Exercise details:
Below are records that must be duplicated exactly.

§ §

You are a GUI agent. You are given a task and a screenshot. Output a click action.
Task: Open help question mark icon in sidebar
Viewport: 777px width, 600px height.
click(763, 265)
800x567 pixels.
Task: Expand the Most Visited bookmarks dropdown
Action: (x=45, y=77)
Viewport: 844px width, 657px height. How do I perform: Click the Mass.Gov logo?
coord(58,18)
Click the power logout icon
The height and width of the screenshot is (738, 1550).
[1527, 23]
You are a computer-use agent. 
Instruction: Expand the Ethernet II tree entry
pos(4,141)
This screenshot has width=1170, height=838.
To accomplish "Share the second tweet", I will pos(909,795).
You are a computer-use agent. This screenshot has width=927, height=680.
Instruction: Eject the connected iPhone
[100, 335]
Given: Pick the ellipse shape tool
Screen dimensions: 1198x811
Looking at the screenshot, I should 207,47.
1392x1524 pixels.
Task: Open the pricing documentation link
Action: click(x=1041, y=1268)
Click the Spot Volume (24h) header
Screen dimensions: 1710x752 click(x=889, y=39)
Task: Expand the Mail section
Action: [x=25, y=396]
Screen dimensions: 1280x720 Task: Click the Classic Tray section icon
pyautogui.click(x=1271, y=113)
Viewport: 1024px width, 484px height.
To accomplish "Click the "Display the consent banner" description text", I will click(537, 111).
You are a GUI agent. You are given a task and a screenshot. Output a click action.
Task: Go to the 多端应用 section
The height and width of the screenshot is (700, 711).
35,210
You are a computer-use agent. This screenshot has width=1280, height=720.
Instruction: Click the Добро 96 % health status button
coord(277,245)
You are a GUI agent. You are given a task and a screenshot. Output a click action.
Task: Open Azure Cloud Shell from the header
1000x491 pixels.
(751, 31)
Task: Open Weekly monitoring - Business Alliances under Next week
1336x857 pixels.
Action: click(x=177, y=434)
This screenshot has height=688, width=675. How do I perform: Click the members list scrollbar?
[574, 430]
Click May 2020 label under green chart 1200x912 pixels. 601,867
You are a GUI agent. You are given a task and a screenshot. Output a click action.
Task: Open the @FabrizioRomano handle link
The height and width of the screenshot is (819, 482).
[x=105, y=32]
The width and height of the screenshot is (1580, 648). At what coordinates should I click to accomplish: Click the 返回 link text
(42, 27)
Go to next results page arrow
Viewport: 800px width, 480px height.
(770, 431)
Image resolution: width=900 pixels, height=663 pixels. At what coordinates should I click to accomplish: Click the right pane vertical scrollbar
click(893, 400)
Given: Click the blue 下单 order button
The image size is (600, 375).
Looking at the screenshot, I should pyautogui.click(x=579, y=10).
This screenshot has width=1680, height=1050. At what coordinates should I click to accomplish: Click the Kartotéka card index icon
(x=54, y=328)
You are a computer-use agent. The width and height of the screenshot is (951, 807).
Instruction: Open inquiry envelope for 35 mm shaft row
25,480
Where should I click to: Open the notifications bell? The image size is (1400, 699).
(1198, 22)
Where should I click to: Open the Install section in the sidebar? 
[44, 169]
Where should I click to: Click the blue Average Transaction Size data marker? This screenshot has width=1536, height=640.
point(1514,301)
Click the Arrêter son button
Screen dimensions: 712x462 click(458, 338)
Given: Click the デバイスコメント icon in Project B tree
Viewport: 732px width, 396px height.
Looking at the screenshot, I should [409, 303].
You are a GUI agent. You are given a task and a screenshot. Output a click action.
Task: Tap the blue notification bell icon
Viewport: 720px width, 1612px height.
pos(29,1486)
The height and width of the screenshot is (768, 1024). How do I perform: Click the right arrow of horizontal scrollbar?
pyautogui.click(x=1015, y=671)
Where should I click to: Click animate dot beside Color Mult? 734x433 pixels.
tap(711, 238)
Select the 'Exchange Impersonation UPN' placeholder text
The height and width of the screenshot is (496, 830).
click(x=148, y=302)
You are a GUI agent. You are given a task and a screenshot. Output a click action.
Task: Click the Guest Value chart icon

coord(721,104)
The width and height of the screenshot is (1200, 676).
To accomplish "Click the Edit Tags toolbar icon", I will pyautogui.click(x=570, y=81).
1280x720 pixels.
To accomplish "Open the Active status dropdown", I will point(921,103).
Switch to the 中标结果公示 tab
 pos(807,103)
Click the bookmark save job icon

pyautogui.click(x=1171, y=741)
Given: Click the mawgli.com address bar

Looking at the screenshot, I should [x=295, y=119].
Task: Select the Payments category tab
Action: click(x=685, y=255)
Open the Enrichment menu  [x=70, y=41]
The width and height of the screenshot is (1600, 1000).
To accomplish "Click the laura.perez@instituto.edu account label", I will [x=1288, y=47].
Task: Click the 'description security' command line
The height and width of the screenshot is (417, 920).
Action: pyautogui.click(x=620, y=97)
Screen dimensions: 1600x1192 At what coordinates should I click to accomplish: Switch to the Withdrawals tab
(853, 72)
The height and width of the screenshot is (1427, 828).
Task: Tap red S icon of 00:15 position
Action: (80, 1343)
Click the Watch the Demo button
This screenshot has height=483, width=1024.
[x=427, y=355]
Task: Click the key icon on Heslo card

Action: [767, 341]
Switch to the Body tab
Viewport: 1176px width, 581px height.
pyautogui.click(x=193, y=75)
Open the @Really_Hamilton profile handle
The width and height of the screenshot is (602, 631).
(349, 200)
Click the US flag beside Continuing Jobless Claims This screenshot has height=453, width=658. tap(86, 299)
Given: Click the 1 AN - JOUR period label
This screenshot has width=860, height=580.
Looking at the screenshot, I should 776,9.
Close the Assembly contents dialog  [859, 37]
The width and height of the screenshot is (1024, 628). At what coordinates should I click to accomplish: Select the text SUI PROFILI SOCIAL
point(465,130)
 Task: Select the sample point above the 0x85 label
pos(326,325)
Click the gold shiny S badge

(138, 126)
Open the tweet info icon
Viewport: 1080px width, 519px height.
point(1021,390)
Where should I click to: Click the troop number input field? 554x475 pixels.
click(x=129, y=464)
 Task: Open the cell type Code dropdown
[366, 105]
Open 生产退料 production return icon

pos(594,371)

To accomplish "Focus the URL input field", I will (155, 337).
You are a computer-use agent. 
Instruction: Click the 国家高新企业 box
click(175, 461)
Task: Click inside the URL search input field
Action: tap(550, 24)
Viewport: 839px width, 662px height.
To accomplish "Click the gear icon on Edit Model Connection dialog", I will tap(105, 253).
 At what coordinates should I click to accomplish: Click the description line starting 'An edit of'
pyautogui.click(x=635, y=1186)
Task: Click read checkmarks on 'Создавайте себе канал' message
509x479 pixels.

§ §

Exercise answer:
You are a GUI agent. You are given a task and a screenshot. Output a click action.
Task: Open help question mark icon in sidebar
Viewport: 777px width, 600px height.
click(763, 265)
800x567 pixels.
Task: Expand the Most Visited bookmarks dropdown
Action: (x=45, y=77)
Viewport: 844px width, 657px height. How do I perform: Click the Mass.Gov logo?
coord(58,18)
Click the power logout icon
The height and width of the screenshot is (738, 1550).
[1527, 23]
You are a computer-use agent. 
Instruction: Expand the Ethernet II tree entry
pos(4,141)
This screenshot has width=1170, height=838.
To accomplish "Share the second tweet", I will pos(909,795).
You are a computer-use agent. This screenshot has width=927, height=680.
Instruction: Eject the connected iPhone
[100, 335]
Given: Pick the ellipse shape tool
Screen dimensions: 1198x811
Looking at the screenshot, I should 207,47.
1392x1524 pixels.
Task: Open the pricing documentation link
Action: click(x=1041, y=1268)
Click the Spot Volume (24h) header
Screen dimensions: 1710x752 click(x=889, y=39)
Task: Expand the Mail section
Action: [x=25, y=396]
Screen dimensions: 1280x720 Task: Click the Classic Tray section icon
pyautogui.click(x=1271, y=113)
Viewport: 1024px width, 484px height.
To accomplish "Click the "Display the consent banner" description text", I will click(537, 111).
You are a GUI agent. You are given a task and a screenshot. Output a click action.
Task: Go to the 多端应用 section
The height and width of the screenshot is (700, 711).
35,210
You are a computer-use agent. This screenshot has width=1280, height=720.
Instruction: Click the Добро 96 % health status button
coord(277,245)
You are a GUI agent. You are given a task and a screenshot. Output a click action.
Task: Open Azure Cloud Shell from the header
1000x491 pixels.
(751, 31)
Task: Open Weekly monitoring - Business Alliances under Next week
1336x857 pixels.
Action: click(x=177, y=434)
This screenshot has height=688, width=675. How do I perform: Click the members list scrollbar?
[574, 430]
Click May 2020 label under green chart 1200x912 pixels. 601,867
You are a GUI agent. You are given a task and a screenshot. Output a click action.
Task: Open the @FabrizioRomano handle link
The height and width of the screenshot is (819, 482).
[x=105, y=32]
The width and height of the screenshot is (1580, 648). At what coordinates should I click to accomplish: Click the 返回 link text
(42, 27)
Go to next results page arrow
Viewport: 800px width, 480px height.
(770, 431)
Image resolution: width=900 pixels, height=663 pixels. At what coordinates should I click to accomplish: Click the right pane vertical scrollbar
click(893, 400)
Given: Click the blue 下单 order button
The image size is (600, 375).
Looking at the screenshot, I should pyautogui.click(x=579, y=10).
This screenshot has width=1680, height=1050. At what coordinates should I click to accomplish: Click the Kartotéka card index icon
(x=54, y=328)
You are a computer-use agent. The width and height of the screenshot is (951, 807).
Instruction: Open inquiry envelope for 35 mm shaft row
25,480
Where should I click to: Open the notifications bell? The image size is (1400, 699).
(1198, 22)
Where should I click to: Open the Install section in the sidebar? 
[44, 169]
Where should I click to: Click the blue Average Transaction Size data marker? This screenshot has width=1536, height=640.
point(1514,301)
Click the Arrêter son button
Screen dimensions: 712x462 click(458, 338)
Given: Click the デバイスコメント icon in Project B tree
Viewport: 732px width, 396px height.
Looking at the screenshot, I should [409, 303].
You are a GUI agent. You are given a task and a screenshot. Output a click action.
Task: Tap the blue notification bell icon
Viewport: 720px width, 1612px height.
pos(29,1486)
The height and width of the screenshot is (768, 1024). How do I perform: Click the right arrow of horizontal scrollbar?
pyautogui.click(x=1015, y=671)
Where should I click to: Click animate dot beside Color Mult? 734x433 pixels.
tap(711, 238)
Select the 'Exchange Impersonation UPN' placeholder text
The height and width of the screenshot is (496, 830).
click(x=148, y=302)
You are a GUI agent. You are given a task and a screenshot. Output a click action.
Task: Click the Guest Value chart icon

coord(721,104)
The width and height of the screenshot is (1200, 676).
To accomplish "Click the Edit Tags toolbar icon", I will pyautogui.click(x=570, y=81).
1280x720 pixels.
To accomplish "Open the Active status dropdown", I will point(921,103).
Switch to the 中标结果公示 tab
 pos(807,103)
Click the bookmark save job icon

pyautogui.click(x=1171, y=741)
Given: Click the mawgli.com address bar

Looking at the screenshot, I should [x=295, y=119].
Task: Select the Payments category tab
Action: click(x=685, y=255)
Open the Enrichment menu  [x=70, y=41]
The width and height of the screenshot is (1600, 1000).
To accomplish "Click the laura.perez@instituto.edu account label", I will [x=1288, y=47].
Task: Click the 'description security' command line
The height and width of the screenshot is (417, 920).
Action: pyautogui.click(x=620, y=97)
Screen dimensions: 1600x1192 At what coordinates should I click to accomplish: Switch to the Withdrawals tab
(853, 72)
The height and width of the screenshot is (1427, 828).
Task: Tap red S icon of 00:15 position
Action: (80, 1343)
Click the Watch the Demo button
This screenshot has height=483, width=1024.
[x=427, y=355]
Task: Click the key icon on Heslo card

Action: [767, 341]
Switch to the Body tab
Viewport: 1176px width, 581px height.
pyautogui.click(x=193, y=75)
Open the @Really_Hamilton profile handle
The width and height of the screenshot is (602, 631).
(349, 200)
Click the US flag beside Continuing Jobless Claims This screenshot has height=453, width=658. tap(86, 299)
Given: Click the 1 AN - JOUR period label
This screenshot has width=860, height=580.
Looking at the screenshot, I should 776,9.
Close the Assembly contents dialog  [859, 37]
The width and height of the screenshot is (1024, 628). At what coordinates should I click to accomplish: Select the text SUI PROFILI SOCIAL
point(465,130)
 Task: Select the sample point above the 0x85 label
pos(326,325)
Click the gold shiny S badge

(138, 126)
Open the tweet info icon
Viewport: 1080px width, 519px height.
point(1021,390)
Where should I click to: Click the troop number input field? 554x475 pixels.
click(x=129, y=464)
 Task: Open the cell type Code dropdown
[366, 105]
Open 生产退料 production return icon

pos(594,371)

To accomplish "Focus the URL input field", I will (155, 337).
You are a computer-use agent. 
Instruction: Click the 国家高新企业 box
click(175, 461)
Task: Click inside the URL search input field
Action: tap(550, 24)
Viewport: 839px width, 662px height.
To accomplish "Click the gear icon on Edit Model Connection dialog", I will tap(105, 253).
 At what coordinates should I click to accomplish: Click the description line starting 'An edit of'
pyautogui.click(x=635, y=1186)
Task: Click read checkmarks on 'Создавайте себе канал' message
509x479 pixels.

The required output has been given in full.